To enable Azure AD(AAD) to be able to SSO to Apex Central, the following tasks have to be done:

1. Integrate AAD with on-premise AD by using "Azure AD Connect". For reference, visit this Microsoft article: Custom installation of Azure AD Connect.
2. In Azure AD panel, go to Enterprise applications.

   

3. Create a new application for the Apex Central instance:
   1. Click New Application.

      

   2. Select Non-gallery application, and set a display name for this Apex Central application.

      

4. Configure Single sign-on of Apex Central application:
   1. Go to Single sign-on page.

      

   2. Select SAML-based Sign-on as Sign on mode.

      

   3. Edit Basic SAML Configuration and configure SAML Settings:
      • https://<host-to-your-ApexCentral>/
      • https://<host-to-your-ApexCentral>/WebApp/login.aspx

      

   4. Edit User Attributes & Claims to add custom attributes with following settings:
      1. Click Add new claim.

         

      2. Configure the custom claim settings:
         • Name: windowsaccountname_TM
         • Namespace: http://schemas.microsoft.com/ws/2008/06/identity/claims

         

      3. Change Source type to Transformation and configure the following parameters:
         • Transformation: Join()
         • Parameter 1: user.netbiosname
         • Separator: \
         • Parameter 2: user.onpremisessamaccountname

         

   5. Confirm the settings.

      

   6. Assign users who can log in to the Apex Central application.
      1. Go to User and group in application dashboard, click Add user.

         

      2. Click User and groups and select a user or group.

         

      3. After clicking Assign, selected items will appear in dashboard.

         

1. Integrate AD with Apex One as a Service.
   For detailed instructions, visit the Integrate Active Directory (AD) with Apex One as a Service support page and go to step 2 of Synchronize AD information and authenticate AD accounts.
2. In Apex Central, go to Administration > Account Management > User Accounts.
3. Click Add.

   

4. Select Active Directory user or group, specify the User/Group name, and click Next.

   

   The Add New User screen appears.

5. Select the desired role, configure folder options and access rights, and then click Save.

   

6. Go to Administration > Settings > Active Directory and Compliance Settings > Active Directory Settings.
7. Configure ADFS for Apex Central.
   • Tick Enable Active Directory synchronization and Enable Active Directory authentication.

     

   • Specify the SSO service URL and Service identifier, and select the Signing certificate.

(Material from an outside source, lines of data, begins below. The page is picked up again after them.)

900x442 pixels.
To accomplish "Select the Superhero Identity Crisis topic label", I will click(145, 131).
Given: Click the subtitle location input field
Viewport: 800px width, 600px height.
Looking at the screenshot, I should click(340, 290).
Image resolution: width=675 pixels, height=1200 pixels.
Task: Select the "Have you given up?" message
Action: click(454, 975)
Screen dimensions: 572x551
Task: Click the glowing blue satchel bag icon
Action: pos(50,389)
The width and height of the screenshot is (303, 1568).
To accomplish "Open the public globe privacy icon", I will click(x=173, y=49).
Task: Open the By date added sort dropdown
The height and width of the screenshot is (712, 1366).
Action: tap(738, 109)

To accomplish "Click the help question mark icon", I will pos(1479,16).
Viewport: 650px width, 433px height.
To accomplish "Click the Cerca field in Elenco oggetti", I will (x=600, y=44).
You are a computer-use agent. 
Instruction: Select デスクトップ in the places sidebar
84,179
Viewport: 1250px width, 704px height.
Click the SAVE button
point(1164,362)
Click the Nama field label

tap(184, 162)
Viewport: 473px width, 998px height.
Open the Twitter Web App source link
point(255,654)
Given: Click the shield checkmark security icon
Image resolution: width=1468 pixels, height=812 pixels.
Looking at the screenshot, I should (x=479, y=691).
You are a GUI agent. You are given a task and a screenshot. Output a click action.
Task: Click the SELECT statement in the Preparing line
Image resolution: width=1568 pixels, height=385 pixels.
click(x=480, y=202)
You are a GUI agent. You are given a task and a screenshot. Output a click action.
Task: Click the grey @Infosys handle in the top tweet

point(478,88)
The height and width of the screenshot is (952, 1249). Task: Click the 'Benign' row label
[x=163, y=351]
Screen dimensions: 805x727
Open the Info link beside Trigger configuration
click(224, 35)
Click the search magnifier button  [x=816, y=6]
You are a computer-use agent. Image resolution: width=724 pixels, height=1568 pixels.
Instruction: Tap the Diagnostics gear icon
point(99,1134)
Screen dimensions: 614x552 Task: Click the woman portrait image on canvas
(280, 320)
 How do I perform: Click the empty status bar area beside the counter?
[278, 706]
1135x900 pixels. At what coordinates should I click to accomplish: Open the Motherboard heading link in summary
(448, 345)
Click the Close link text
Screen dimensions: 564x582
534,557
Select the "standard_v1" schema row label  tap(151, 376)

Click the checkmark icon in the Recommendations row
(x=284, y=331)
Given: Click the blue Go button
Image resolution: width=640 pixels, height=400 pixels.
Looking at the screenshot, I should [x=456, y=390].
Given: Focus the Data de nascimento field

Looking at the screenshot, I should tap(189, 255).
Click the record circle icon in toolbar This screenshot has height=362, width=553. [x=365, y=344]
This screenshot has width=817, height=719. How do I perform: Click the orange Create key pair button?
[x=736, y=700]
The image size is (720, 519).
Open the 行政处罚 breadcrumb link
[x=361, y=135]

     Field name on Apex Central Setting page	Azure AD SSO Attribute Name
     SSO service URL	Login URL
     Server identifier	Azure AD Identifier
     Server certificate	certificate downloaded from AAD enterprise application

     

Identity (IdP) initiated SSO

1. Go to https://account.activedirectory.windowsazure.com/.
2. Click the application to initiate a single sign on to Apex Central.

   

SP initiated SSO

1. Enter an AD user in Apex Central login console, browser will redirect page to Azure.

   

   

2. After authentication, the page will be redirected back to Apex Central.